6:46 That Karl Rove guy probably put it up there. It'll take everyone's mind off of Iraq and the Alberto Gonzales stuff.
6:47 Steve has the sports but is there anything to talk about really? The Clippers are at the Bulls, the Cubs lost and Lou Piniella has been asked more questions about Wood and Prior than anything else.
6:48 That Bob Uecker stalker showed up at a Cubs/Brewers game in Arizona. She just can't get enough of him.
6:49 If Steve were that woman he would have stood 500 feet from Uecker's car during the game.
6:50 Atlanta police are investigating a sexual assault at the home of former Falcons defensive end Patrick Kearney. Kearney is not a suspect.

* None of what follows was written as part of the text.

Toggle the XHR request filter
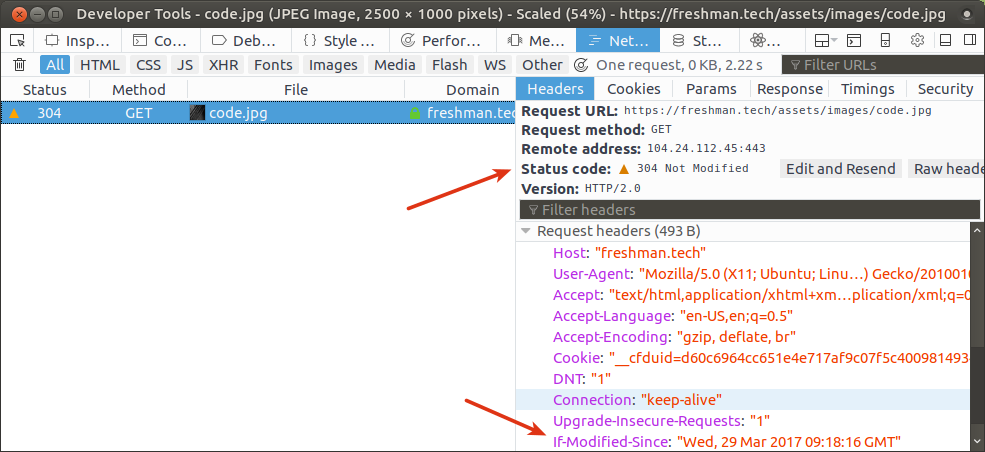The height and width of the screenshot is (452, 985). (x=222, y=65)
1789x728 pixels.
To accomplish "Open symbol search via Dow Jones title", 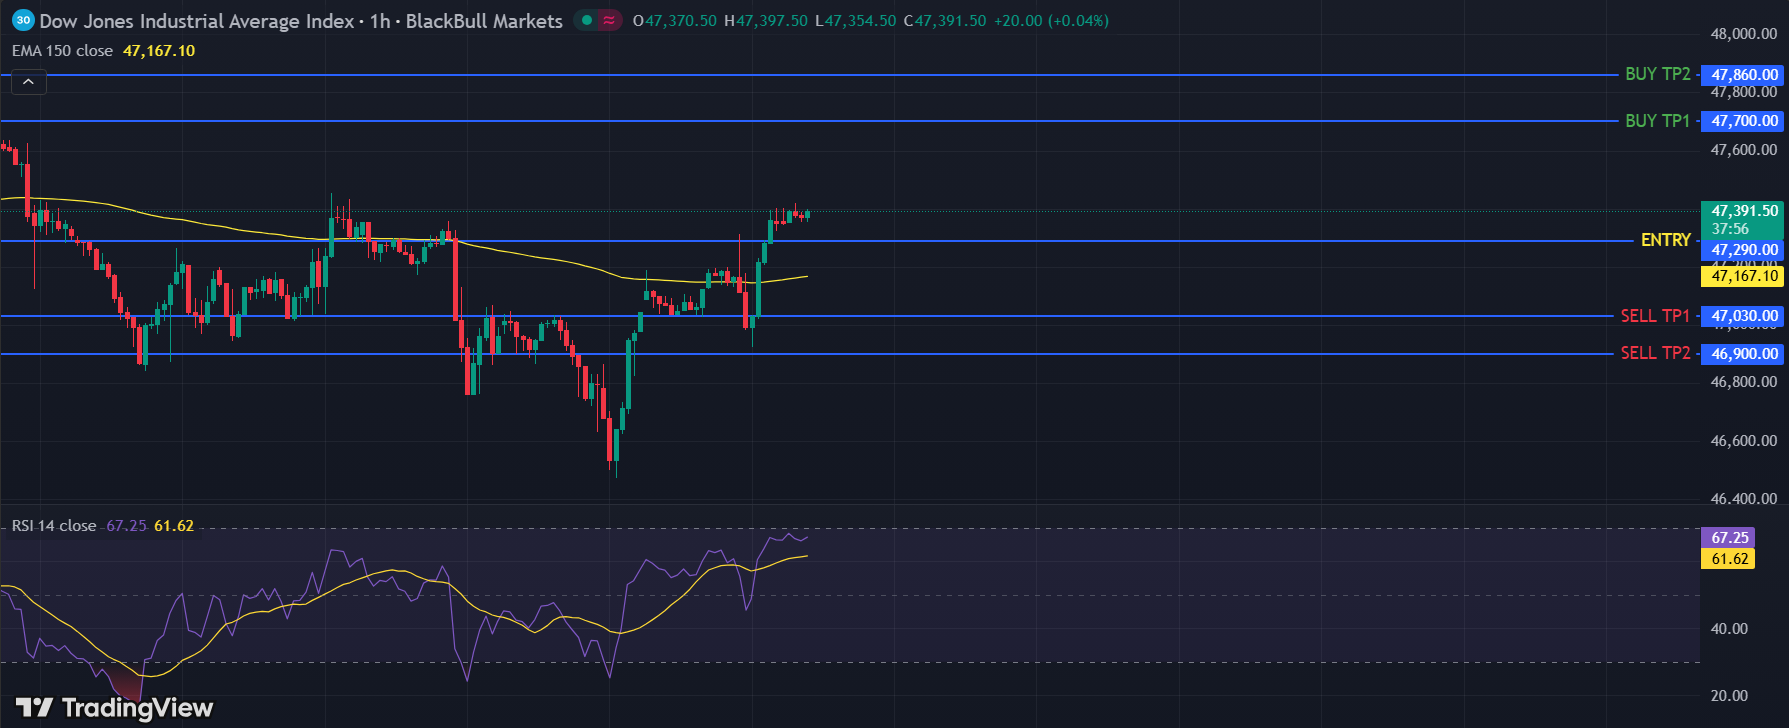I will point(196,21).
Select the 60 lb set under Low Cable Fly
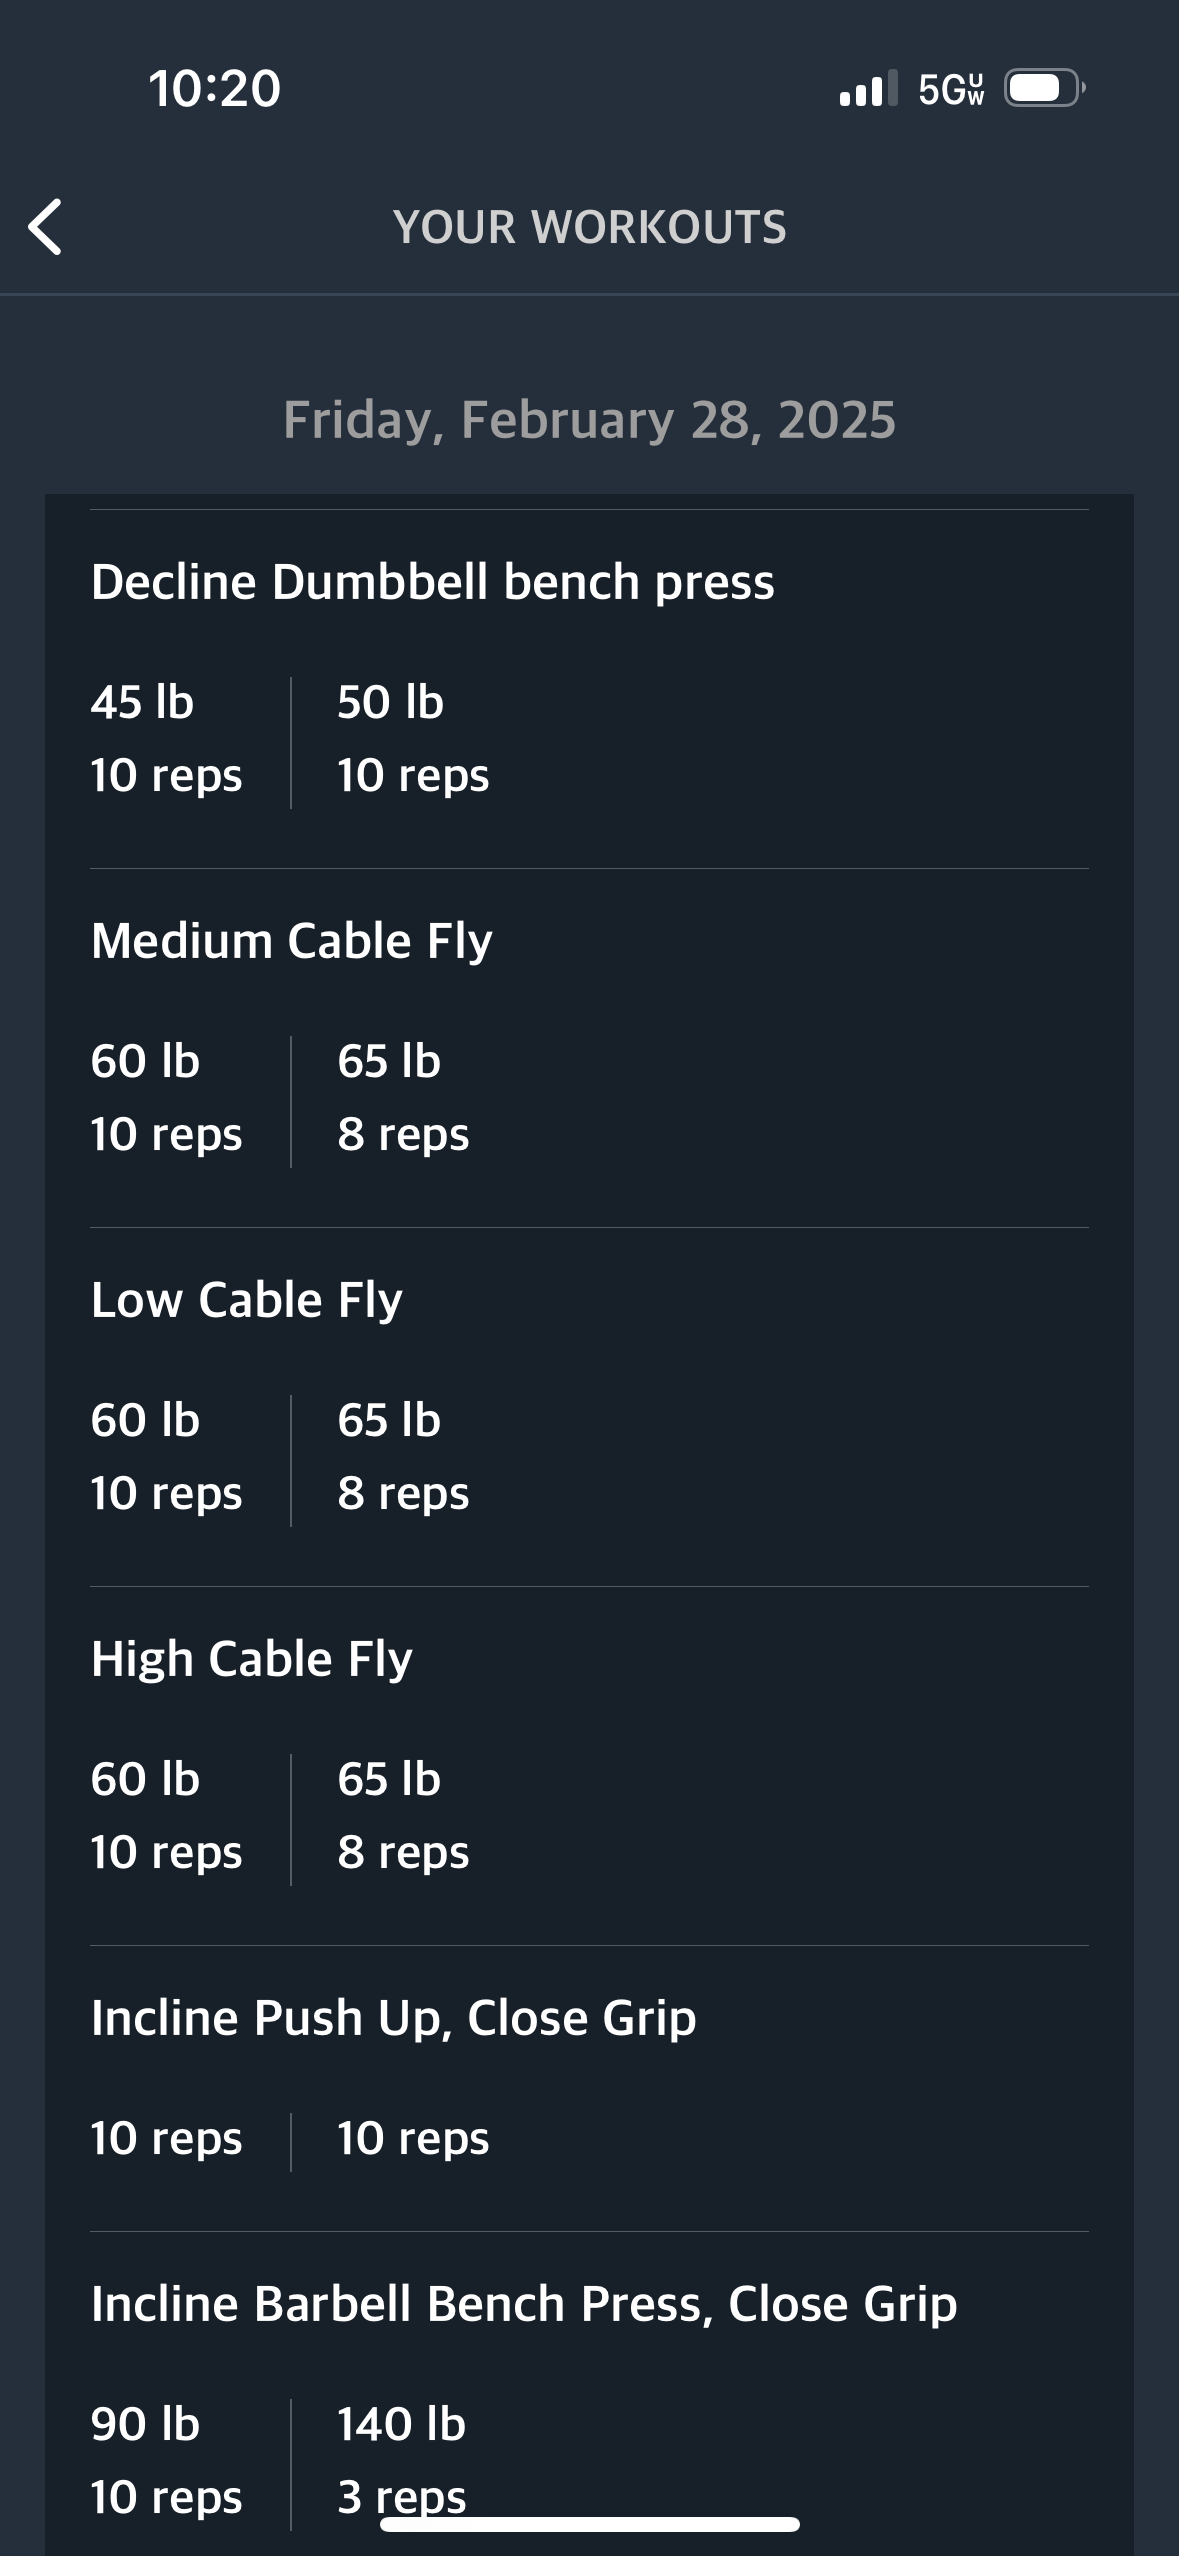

6:51 The victim accepted a ride home from a bar with three men who took her to Kearney's home. There she passed out on a sofa and woke up in a bedroom to find a man assaulting her.
6:52 The woman escaped the house by telling the man that she was going to bring another friend into the bedroom. Well played.
6:53 The Bears acquired safety Adam Archuleta from the Washington Redskins. Lovie has been trying to get him since he came to Chicago 3 years ago.
6:58 Steve is supposed to be hearing a Perma Seal commercial but instead it's just dead air.
6:59 Buzz was just telling Steve a fascinating bathroom story. Buzz went into the bathroom during the break and Skynyrd walked in behind him with a brown paper bag.
7:00 Buzz went to the urinal and Skynyrd went to the stall. Then Buzz asked Skynyrd what he thought about the Garry Meier thing. Skynyrd sort of played dumb about it but he's probably the leak.
7:01 Then Buzz left but Skynyrd just kept talking and a guy from US99 walked in.